Prepare the Crust: Crush 15 Oreo cookies into fine crumbs using a food processor or by placing them in a sealed plastic bag and crushing with a rolling pin.
Mix the Crust: In a mixing bowl, combine the crushed Oreos with the melted butter. Mix until the crumbs are evenly coated and resemble wet sand.
Layer the Crust: Divide the Oreo mixture evenly among the bottom of 6 to 8 small cups or jars, pressing down firmly to create a crust layer.
Make the Cheesecake Filling: In a separate bowl, beat the softened cream cheese with an electric mixer until smooth and creamy. Gradually add the powdered sugar and vanilla extract, mixing until well combined.

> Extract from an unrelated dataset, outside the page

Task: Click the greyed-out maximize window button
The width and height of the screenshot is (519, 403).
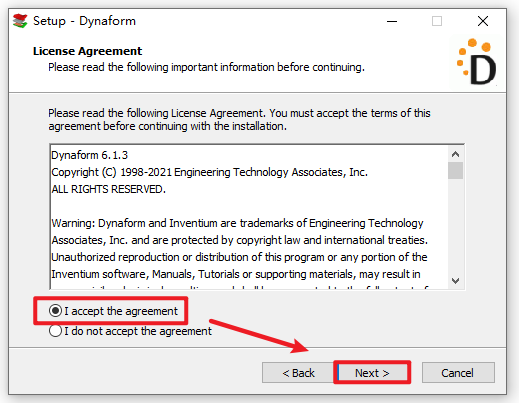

Whip the Cream: In another bowl, whip the heavy cream until stiff peaks form. This will add lightness to your cheesecake.
Combine Mixtures: Gently fold the whipped cream into the cream cheese mixture until fully incorporated. Then, fold in 9 crushed Oreo cookies for added texture.
Layer the Filling: Spoon or pipe the cheesecake filling into the cups over the crust layer, filling them to the top and smoothing out the surface.
Chill: Refrigerate the cups for at least 2 hours, or until set.
Garnish and Serve: Just before serving, crush the remaining 9 Oreos and sprinkle on top of each cheesecake cup. If desired, dust with cocoa powder for an extra touch.
Notes
Serve the cheesecake cups on a decorative platter and garnish with a sprig of mint or chocolate shavings for an elegant touch.